Colorado School District Switches To 4-Day Week To Save Money
A Colorado school district intent on saving money has cut one of its greatest costs: teaching.
District 27J, one of the state's larger districts, has dropped Mondays from the school week and switched to a four-day schedule as of Tuesday, the beginning of the 2018-2019 school year. Superintendent Chris Fiedler told NBC 9 News that the district will save on transportation costs, teaching salaries and districtwide utilities.
"We anticipate about $1 million in savings," Fiedler said.
9 News reported that the change comes on the heels of six failed attempts by the district to raise additional money through bond elections.
The district northeast of the Denver metropolitan area serves nearly 18,000 students and includes 12 elementary schools, four middle schools, four high schools and five charter schools. It is the 98th district in the state approved by the Colorado Department of Education to adopt the shorter schedule.

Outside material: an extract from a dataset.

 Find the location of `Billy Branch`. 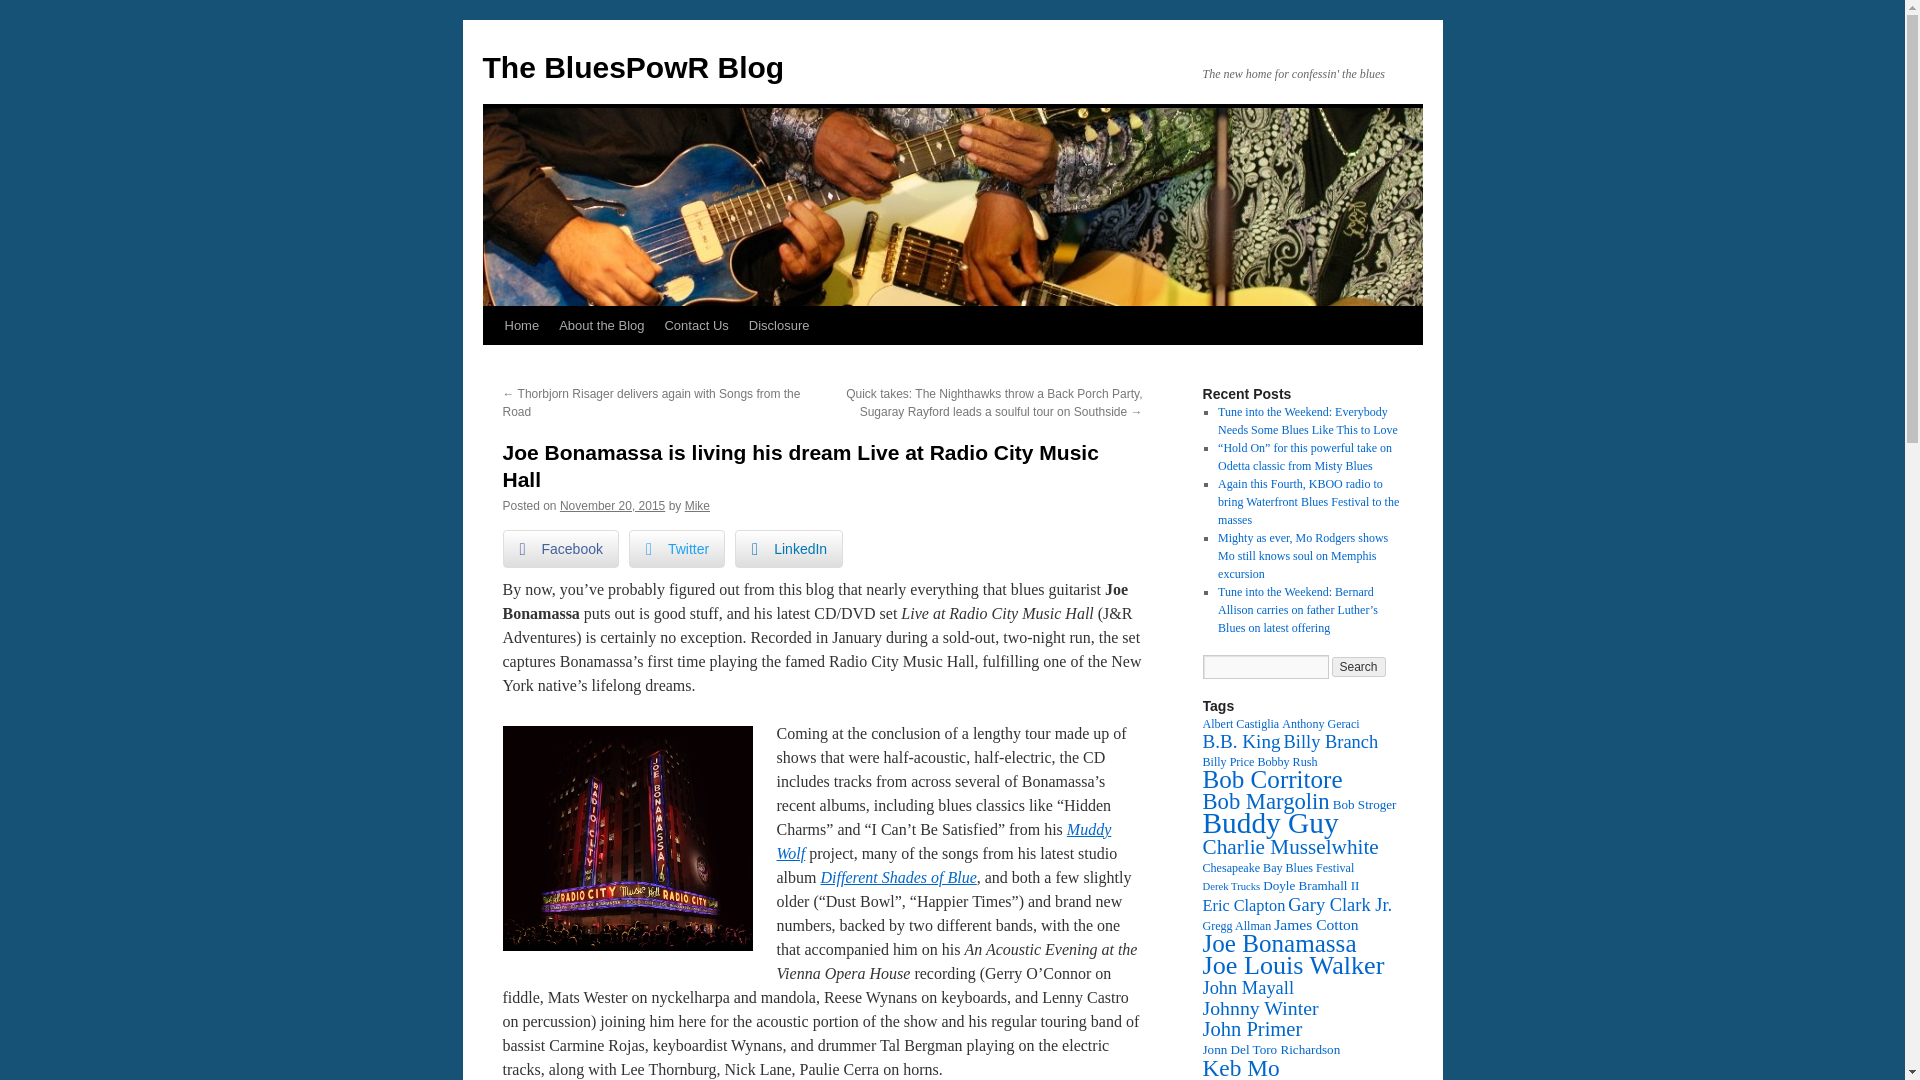

Billy Branch is located at coordinates (1331, 742).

Fiedler estimates that running fewer school buses alone will save the district about $700,000.
"I realize this will be a significant change for our students, their families, and the communities we are so fortunate to serve, but our district can no longer be expected to do more with less financial resources," district officials said in a press release, according to 9 News.
The district plans to offer child care on Mondays for $30 per child per day.
Students will attend regular classes Tuesday through Friday and class time will be extended by 40 minutes per day.
The schedule was submitted for approval by the Colorado Department of Education in March.